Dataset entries

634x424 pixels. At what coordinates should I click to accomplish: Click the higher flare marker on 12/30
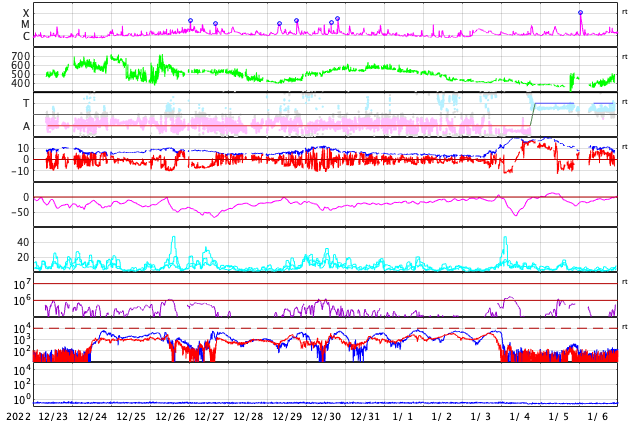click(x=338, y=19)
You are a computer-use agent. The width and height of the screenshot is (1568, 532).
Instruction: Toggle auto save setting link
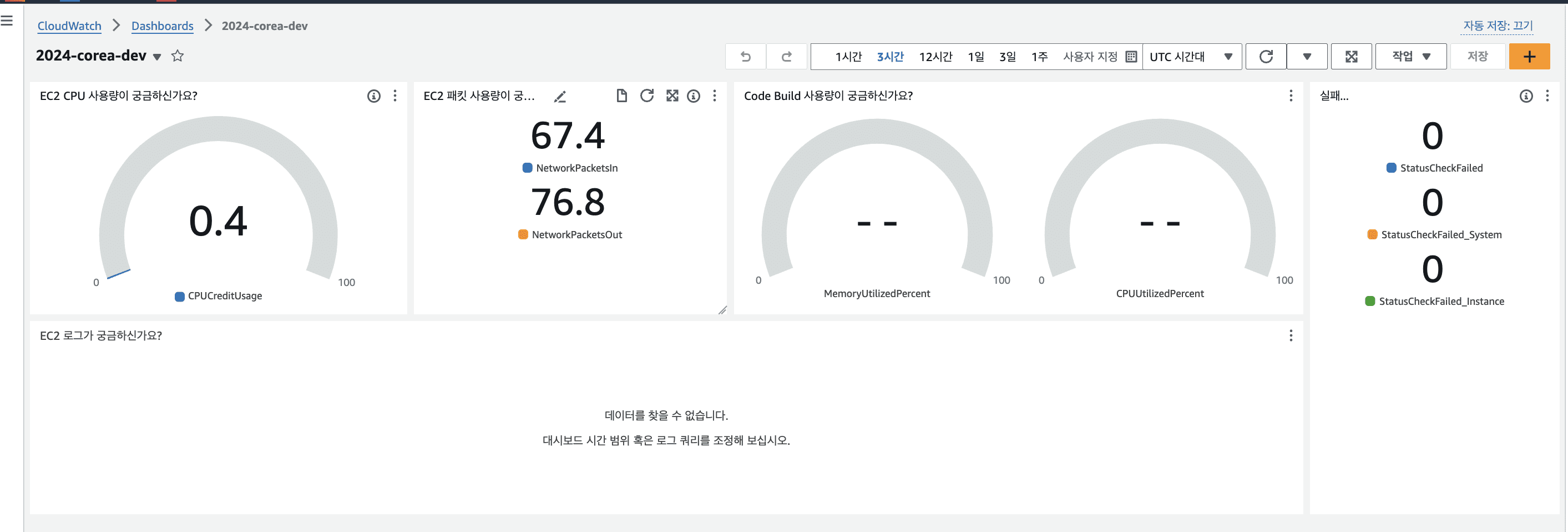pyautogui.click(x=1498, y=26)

Assigned task -> Exact copies of the lines from the one containing "You are a computer-use" through the final line of the data are required; pictures are to be omitted.

Solved problem ->
You are a computer-use agent. The width and height of the screenshot is (1568, 532).
Instruction: Toggle auto save setting link
pyautogui.click(x=1498, y=26)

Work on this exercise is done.